Impugnazione proposta il 15 aprile 2014 dall’Agenzia europea per i medicinali avverso la sentenza del Tribunale della funzione pubblica del 5 febbraio 2014, causa F-29/13, Drakeford/EMA

(Causa T-231/14 P)

2014/C 202/34

Lingua processuale: il francese

Parti

Ricorrente: Agenzia europea per i medicinali (EMA) (rappresentanti: T. Jabłoński e N. Rampal Olmedo, agenti, assistiti da D. Waelbroeck e A. Duron, avvocati)

Controinteressato nel procedimento: David Drakeford (Dublino, Irlanda)

Conclusioni

La ricorrente chiede che il Tribunale voglia:

annullare la sentenza del Tribunale della funzione pubblica nella causa F-29/13, nella parte in cui essa annulla la decisione dell’EMA di non rinnovare il contratto della controparte nell’impugnazione;

accogliere le conclusioni presentate in primo grado dalla ricorrente nel procedimento di impugnazione, in particolare respingere il ricorso presentato dalla controparte in primo grado in quanto del tutto infondato;

condannare la controparte nell’impugnazione alle spese del presente grado di giudizio e di quello che si è svolto dinanzi al Tribunale della funzione pubblica.

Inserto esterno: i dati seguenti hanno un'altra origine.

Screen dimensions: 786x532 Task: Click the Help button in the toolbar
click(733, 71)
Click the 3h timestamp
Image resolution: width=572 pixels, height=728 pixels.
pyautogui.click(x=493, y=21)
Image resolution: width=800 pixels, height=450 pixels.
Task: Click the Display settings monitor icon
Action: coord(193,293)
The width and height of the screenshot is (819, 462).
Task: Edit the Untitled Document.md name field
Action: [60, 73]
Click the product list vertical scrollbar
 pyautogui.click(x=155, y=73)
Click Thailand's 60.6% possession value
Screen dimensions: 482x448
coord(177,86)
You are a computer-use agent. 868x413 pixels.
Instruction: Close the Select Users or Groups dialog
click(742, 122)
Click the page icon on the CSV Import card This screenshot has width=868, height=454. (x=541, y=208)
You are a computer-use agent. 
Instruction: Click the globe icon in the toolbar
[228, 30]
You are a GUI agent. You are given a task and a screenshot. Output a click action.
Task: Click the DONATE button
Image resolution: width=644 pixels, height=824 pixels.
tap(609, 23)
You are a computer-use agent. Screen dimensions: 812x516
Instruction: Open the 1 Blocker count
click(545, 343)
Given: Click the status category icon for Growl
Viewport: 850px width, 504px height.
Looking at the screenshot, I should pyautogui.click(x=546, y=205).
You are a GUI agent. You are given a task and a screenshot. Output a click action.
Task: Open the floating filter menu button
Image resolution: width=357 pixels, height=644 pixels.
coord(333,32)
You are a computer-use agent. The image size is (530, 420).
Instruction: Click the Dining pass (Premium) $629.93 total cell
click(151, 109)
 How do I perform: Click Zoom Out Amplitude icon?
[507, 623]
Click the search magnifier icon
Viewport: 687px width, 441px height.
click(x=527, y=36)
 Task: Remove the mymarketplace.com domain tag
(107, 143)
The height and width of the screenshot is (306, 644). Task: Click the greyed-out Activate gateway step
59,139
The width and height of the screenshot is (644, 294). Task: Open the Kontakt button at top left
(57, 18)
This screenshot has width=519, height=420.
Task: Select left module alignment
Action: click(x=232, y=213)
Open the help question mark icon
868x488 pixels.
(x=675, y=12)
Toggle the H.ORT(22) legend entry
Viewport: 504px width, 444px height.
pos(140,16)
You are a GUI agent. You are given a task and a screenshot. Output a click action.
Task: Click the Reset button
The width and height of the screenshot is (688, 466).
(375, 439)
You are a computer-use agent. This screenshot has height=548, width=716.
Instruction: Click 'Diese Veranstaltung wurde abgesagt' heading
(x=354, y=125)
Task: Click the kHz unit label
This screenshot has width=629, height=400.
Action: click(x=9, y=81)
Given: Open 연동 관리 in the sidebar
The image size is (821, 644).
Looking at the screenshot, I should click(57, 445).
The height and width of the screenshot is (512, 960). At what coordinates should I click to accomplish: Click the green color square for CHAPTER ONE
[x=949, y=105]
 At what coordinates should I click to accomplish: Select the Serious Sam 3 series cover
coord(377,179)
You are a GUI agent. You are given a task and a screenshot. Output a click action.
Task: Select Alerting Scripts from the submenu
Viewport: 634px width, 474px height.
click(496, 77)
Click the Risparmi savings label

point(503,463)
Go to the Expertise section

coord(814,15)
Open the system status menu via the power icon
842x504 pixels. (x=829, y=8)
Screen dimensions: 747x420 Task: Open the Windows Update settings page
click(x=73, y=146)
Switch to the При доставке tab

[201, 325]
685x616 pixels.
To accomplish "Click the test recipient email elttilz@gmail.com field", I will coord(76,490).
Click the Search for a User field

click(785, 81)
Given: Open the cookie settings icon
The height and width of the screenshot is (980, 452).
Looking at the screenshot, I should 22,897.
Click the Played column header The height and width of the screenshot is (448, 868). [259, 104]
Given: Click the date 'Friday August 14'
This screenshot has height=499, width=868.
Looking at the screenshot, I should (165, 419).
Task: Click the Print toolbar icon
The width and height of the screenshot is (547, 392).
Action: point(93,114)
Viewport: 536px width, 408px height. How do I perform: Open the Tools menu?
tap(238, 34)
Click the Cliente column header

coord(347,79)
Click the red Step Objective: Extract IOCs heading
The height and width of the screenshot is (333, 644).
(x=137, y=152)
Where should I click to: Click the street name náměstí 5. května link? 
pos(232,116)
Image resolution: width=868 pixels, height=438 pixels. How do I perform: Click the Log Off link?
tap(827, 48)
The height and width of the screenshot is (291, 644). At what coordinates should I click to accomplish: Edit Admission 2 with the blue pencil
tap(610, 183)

Motivi e principali argomenti

A sostegno del suo ricorso, la ricorrente deduce tre motivi.

1.

Primo motivo, vertente su errori di diritto da parte del Tribunale della funzione pubblica in merito all’interpretazione dell’articolo 8, primo comma, del regime applicabile agli altri agenti dell’Unione europea nella parte in cui esso ha ritenuto che l’espressione «qualsiasi rinnovo successivo di tale contratto» dovesse essere intesa nel senso che essa include qualsiasi modus operandi per il quale il rapporto di lavoro di un agente temporaneo, ai sensi dell’articolo 2, lettera a), del regime applicabile agli altri agenti dell’Unione europea, alla scadenza del suo contratto a tempo determinato prosegue, in tale qualità, con il proprio datore di lavoro, anche se a tale rinnovo si accompagna una progressione di grado o un’evoluzione delle funzioni esercitate.

2.

Secondo motivo, vertente su un errore di diritto da parte del Tribunale della funzione pubblica sul testo dell’eccezione all’interpretazione dell’articolo 8, primo comma, del regime applicabile agli altri agenti dell’Unione europea.

3.

Terzo motivo, vertente su un errore di diritto da parte del Tribunale della funzione pubblica in quanto ha fatto uso della propria competenza estesa al merito.